Exercise aim |
In the tips on home care diagnosis coding, what new name has CMS given to co-morbidity diagnoses?

Quoted passage |
>>>

Sequencing and severity may not go handin-hand in home care diagnosis coding.
Ensure your diagnosis codes are sequenced correctly with the following guidelines from Lisa Selman-Holman, consultant and principle of Selman-Holman & Associates in Denton, Texas.
Tip 1: Choose the Right Principle Diagnosis
This diagnosis should be the chief reason for home care -- the diagnosis most related to the current plan of treatment. It may be related to the patient's most recent hospital stay, but that's not always the case. The principle diagnosis must always be related to the services your agency provides.
Make a choice: If two or more diagnoses meet this definition of the principle diagnosis, just choose one. But the principle diagnosis should be the one that best represents the most acute condition and requires the most intensive services.
Mistake: Don't choose the principle diagnosis based solely on which skilled discipline has the most visits. This is rarely the determining factor, Selman-Holman says.
Tip 2: Know What Makes a Diagnosis Secondary
Secondary doesn't mean second in home health diagnosis code sequencing. To help reduce confusion over this, CMS has renamed these co-morbidity diagnoses "other."
Secondary (or other) diagnoses include all conditions that coexisted at the time the plan of care was established, those that developed subsequently, or those that affect the treatment or care. Secondary (or other) diagnoses include those actively addressed in the plan of care as well as any co-morbidity affecting the patient's responsiveness to treatment and rehabilitative prognosis. This is true even if the condition is not the focus of any home health treatment, according to chapter 8 of the OASIS instructions.
Recent direction from CMS states that if the diagnosis impacts the patient's responsiveness to treatment, then the clinician must at least mention the diagnosis in the plan of care.
Caution: Don't include codes for conditions that have only historical significance and won't impact patient progress or outcome.

<<<

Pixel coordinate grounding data
>>>

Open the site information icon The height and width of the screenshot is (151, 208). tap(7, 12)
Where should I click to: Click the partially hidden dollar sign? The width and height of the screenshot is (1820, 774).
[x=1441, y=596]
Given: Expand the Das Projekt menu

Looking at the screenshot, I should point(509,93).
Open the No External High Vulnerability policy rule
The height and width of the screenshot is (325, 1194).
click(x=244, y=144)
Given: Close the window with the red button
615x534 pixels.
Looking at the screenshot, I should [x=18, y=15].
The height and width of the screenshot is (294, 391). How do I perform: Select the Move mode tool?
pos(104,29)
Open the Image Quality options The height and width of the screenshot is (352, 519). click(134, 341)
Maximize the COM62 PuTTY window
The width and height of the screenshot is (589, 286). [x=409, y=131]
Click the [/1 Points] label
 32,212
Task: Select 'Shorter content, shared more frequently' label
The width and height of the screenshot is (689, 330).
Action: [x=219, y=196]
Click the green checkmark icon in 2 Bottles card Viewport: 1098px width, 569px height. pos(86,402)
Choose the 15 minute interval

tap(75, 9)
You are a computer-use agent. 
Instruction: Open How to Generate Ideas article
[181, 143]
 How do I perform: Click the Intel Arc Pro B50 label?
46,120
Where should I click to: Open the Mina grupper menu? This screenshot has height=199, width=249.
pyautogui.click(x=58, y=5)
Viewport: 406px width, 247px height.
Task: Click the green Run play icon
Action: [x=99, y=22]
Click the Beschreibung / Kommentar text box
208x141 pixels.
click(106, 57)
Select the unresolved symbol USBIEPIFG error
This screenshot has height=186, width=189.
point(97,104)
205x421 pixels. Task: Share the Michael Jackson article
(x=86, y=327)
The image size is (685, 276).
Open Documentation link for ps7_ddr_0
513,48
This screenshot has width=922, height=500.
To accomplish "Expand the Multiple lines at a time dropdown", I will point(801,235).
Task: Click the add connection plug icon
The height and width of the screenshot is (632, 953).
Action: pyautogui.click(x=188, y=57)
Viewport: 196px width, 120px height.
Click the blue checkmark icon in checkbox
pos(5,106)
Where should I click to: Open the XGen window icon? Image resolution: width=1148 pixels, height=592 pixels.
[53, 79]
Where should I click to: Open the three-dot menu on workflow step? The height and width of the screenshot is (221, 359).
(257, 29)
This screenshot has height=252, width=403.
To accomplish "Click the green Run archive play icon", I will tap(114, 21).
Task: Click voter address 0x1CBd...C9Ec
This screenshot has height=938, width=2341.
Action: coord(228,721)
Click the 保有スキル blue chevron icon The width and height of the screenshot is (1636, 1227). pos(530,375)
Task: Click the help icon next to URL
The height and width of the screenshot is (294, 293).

<<<

Response to this task |
CMS has renamed them "other."